Material supplied section start

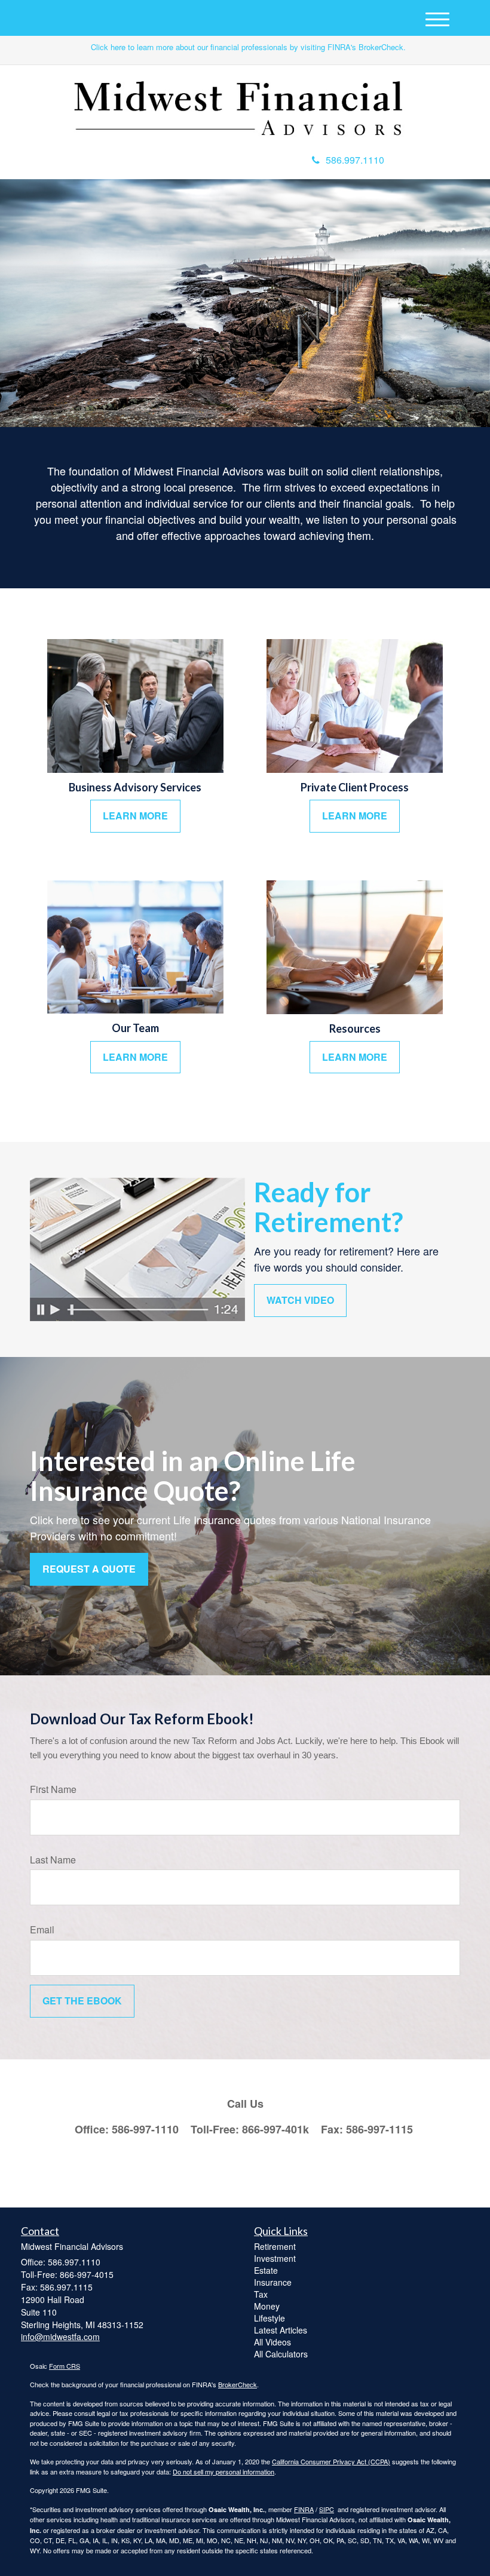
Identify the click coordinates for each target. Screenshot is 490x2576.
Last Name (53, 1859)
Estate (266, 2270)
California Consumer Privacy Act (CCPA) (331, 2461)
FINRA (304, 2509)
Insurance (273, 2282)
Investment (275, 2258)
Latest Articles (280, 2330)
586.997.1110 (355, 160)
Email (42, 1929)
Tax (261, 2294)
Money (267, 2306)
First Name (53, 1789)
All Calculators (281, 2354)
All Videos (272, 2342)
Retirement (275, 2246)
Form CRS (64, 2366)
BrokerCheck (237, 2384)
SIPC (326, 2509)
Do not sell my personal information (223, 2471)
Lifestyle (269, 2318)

Material supplied section end

Which lines run from the one with "SIPC (326, 2509)" through the end of the listing above? Restate them word for word, with nothing else.

SIPC (326, 2509)
Do not sell my personal information (223, 2471)
Lifestyle (269, 2318)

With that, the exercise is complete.